# mounting livecd.squashfs failed

## macinux

I added a new patched kernel to the live cd. But I got this error when I boot the system with this kernel:

"mounting /newroot/mnt/cdrom/livecd.squashfs on /newroot/mnt/livecd failed:

no such device."

If I do it menully, I can see more information: block device required.

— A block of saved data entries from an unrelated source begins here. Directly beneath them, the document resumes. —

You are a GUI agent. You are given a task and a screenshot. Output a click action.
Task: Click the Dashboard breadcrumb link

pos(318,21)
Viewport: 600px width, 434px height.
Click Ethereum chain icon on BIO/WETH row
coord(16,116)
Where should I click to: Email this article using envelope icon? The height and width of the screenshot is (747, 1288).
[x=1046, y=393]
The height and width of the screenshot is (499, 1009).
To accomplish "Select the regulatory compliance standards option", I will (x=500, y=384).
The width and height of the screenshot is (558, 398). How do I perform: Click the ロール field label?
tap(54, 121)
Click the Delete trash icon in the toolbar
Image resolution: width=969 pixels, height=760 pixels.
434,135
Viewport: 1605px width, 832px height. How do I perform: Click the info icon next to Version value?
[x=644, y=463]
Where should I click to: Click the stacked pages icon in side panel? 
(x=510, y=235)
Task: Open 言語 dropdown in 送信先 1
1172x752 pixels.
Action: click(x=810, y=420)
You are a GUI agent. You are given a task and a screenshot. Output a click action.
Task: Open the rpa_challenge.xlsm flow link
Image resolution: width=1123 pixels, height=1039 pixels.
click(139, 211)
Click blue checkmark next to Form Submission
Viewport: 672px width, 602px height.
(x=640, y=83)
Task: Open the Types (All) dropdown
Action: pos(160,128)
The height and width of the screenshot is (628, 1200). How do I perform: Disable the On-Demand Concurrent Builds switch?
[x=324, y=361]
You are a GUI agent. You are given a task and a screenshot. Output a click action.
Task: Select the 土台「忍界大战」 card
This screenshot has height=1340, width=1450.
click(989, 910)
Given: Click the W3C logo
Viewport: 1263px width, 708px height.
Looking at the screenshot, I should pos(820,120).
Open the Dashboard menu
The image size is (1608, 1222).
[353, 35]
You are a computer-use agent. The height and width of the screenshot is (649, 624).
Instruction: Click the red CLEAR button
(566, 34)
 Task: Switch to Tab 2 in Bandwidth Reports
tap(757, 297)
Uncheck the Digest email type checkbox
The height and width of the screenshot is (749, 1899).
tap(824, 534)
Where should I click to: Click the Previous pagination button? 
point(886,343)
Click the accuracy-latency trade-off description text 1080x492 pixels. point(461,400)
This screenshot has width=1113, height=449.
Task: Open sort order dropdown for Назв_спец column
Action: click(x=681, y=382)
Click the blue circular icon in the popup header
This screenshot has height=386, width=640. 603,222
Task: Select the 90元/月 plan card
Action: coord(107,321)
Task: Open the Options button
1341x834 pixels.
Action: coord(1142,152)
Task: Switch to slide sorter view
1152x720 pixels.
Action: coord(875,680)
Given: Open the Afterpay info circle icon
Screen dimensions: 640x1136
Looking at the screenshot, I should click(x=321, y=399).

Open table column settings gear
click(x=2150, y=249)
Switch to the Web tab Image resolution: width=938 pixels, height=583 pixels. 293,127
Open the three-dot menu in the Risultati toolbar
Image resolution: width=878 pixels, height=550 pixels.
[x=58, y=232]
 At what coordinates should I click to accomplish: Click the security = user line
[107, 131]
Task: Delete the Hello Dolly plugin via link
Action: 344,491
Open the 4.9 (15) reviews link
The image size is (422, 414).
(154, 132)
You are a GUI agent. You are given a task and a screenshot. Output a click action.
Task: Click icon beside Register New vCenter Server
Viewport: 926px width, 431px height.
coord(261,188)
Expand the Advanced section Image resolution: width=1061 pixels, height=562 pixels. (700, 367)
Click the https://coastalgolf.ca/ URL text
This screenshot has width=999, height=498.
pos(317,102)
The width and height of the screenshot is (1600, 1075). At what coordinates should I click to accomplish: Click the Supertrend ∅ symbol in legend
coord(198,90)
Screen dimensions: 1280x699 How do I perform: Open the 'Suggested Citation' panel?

Do I need to enable something in the kernel. I am using the default config file from genkernel to build the kernel (genkernel all)

Thanks a lot

----------

## rosmild

Hi, 

I've built my own livecd using this HOWTO http://gentoo-wiki.com/HOWTO_build_a_LiveCD_from_scratch,

but now I've the same problems, any solution?

Thanks, rosmild

----------

## rosmild

Sorry,

I've solved by myself....I've compiled squashfs as module.

rosmild

----------

## grunthus

I've been following the same HOWTO as rosmild mentioned in an earlier post. It sort of nearly works. I have two things I don't really understand about it though which I hope someone can explain:

1. Why do we compile two kernels in this HOWTO? The first one is copied as vmlinuz and the second one is copied by genkernel. I have never used genkernel until now, so I have no idea about why the liveCD needs two kernels to be prepared. I thought the genkernel one would be the important one.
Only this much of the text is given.